Chatbot Launch
Late last year, the National Institute for Student Success (NISS) at Georgia State University was awarded a $7.6 million grant from the U.S. Department of Education’s Postsecondary Student Success Program to investigate how chatbots can enhance student outcomes in first-year math and English courses. The initiative, titled TEACH ME (Technology Enhanced Academic Communication Help in Math & English), will be implemented for both bachelor’s and associate level students at Georgia State, as well as partner institutions Morgan State University and the University of Central Florida. This project comes on the heels of earlier successes with the approach at GSU in Political Science and Economics courses. Researchers found that the academic chatbot significantly shifted students’ final grades; the tool increased the likelihood that students achieved a course grade of B or higher by 5-6 percentage points while also reducing the likelihood students dropped the course (Page et. al, 2023). An overwhelming majority (92%) of students in those courses indicated that they recommended the chatbot for continued use and even further expansion. This use of the tool in academic courses built on earlier successes with AI at GSU to help students complete administrative tasks, including the 2016 launch of the Pounce Admissions chatbot. The tool significantly reduced “summer melt”—a phenomenon where students accepted to college fail to enroll in fall classes.

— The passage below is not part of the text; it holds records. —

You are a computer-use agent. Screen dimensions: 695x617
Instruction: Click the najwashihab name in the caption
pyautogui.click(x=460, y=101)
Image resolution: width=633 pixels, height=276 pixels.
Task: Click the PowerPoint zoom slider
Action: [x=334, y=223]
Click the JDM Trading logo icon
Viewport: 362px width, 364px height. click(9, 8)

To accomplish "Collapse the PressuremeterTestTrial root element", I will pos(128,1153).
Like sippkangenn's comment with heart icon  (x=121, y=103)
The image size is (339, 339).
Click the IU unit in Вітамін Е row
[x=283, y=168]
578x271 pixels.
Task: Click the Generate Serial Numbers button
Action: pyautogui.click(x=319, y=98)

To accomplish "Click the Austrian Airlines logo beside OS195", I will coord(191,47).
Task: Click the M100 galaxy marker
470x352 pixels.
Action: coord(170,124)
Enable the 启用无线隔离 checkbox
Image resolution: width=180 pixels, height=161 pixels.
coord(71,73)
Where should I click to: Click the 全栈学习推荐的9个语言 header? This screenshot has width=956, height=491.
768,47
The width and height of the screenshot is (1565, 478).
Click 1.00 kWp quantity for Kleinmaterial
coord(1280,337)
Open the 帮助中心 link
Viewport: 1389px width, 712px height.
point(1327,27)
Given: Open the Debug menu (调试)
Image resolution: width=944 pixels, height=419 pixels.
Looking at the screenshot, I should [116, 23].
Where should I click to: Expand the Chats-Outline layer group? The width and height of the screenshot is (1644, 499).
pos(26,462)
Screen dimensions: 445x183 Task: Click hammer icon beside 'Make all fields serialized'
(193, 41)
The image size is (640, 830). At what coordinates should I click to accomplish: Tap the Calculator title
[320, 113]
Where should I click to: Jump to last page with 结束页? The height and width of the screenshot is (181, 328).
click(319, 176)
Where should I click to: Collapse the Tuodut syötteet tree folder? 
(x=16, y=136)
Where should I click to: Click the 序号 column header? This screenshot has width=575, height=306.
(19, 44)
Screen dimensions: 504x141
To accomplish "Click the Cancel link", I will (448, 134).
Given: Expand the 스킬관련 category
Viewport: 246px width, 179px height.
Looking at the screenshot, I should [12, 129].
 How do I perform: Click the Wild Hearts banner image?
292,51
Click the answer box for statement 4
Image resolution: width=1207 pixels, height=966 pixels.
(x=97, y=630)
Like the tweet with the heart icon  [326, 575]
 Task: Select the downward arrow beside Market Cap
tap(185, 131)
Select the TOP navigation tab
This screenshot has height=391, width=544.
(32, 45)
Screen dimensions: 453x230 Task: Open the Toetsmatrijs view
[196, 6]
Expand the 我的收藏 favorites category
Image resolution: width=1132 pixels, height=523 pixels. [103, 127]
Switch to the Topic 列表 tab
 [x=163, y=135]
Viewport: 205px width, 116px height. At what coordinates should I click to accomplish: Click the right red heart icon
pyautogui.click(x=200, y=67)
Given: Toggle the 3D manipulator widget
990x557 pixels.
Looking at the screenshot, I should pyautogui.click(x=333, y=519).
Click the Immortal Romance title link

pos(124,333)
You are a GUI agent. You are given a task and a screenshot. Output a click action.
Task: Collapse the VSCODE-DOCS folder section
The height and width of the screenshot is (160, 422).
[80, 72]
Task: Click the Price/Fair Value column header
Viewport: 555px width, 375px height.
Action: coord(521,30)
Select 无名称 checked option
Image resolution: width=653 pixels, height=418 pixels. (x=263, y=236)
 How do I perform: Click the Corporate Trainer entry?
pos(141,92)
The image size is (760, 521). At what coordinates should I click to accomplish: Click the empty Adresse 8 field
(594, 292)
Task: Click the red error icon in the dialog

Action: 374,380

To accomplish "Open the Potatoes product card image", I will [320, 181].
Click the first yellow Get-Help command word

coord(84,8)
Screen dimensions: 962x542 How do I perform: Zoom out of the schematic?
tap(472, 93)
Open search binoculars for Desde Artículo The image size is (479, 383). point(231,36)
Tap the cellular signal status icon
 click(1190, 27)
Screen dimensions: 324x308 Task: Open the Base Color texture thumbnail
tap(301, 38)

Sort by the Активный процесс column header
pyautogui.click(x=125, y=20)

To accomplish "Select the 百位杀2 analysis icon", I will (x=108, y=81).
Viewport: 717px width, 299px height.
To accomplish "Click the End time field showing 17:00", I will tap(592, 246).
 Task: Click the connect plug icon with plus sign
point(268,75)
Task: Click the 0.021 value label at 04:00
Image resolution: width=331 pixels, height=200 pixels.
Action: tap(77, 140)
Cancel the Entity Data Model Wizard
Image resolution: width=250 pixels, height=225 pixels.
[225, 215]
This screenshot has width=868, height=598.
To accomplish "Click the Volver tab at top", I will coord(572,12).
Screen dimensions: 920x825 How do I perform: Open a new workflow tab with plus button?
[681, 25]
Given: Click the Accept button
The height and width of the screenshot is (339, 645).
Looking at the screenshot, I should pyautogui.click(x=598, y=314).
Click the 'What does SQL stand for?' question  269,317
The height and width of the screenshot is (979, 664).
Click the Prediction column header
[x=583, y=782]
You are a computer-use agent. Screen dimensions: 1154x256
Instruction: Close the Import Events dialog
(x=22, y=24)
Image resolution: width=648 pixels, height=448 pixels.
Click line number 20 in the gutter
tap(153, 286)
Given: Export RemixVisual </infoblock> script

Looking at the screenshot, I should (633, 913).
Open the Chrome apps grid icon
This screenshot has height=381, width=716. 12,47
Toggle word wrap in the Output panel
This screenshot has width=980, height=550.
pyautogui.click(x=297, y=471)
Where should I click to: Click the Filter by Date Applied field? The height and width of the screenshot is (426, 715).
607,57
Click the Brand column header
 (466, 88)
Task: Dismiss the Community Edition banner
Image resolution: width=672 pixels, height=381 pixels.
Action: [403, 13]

After several busy months of planning, the first randomized control trials (RCTs) in the TEACH ME study have launched in math courses across Georgia State University and the University of Central Florida. RCTs will be administered through 2027 that—with the help of researchers at Brown University, Harvard University, Stanford University, and the Brookings Institution—will measure the impact of academic chatbots across diverse student demographics and educational contexts.
Georgia State University launched chatbots in three gateway math courses critical for student success – Precalculus, Elementary Statistics, and Quantitative Reasoning. Across its Atlanta and Perimeter College Campuses, more than 1,000 students in 23 sections will participate in the study this fall alone. The University of Central Florida launched RCTs in Calculus with Analytic Geometry. At UCF, almost 1,500 students will be participating this fall across two lecture sections and 70 lab sections. Morgan State University will launch its first bot in 2025.
The grant will support the deployment of AI-enhanced chatbots designed to assist students by answering questions about course material, sending reminders for upcoming assignments, and offering encouragement and study tips. The broader goal is to demonstrate that integrating chatbots into critical academic courses can help students perform better not only in those courses but also in their subsequent academic endeavors. The hope is that by supporting students in gateway math and English courses, the chatbots will provide a scalable means to improve academic success in what are some of the first-year courses most critical to student progression and subsequently increase retention and graduation.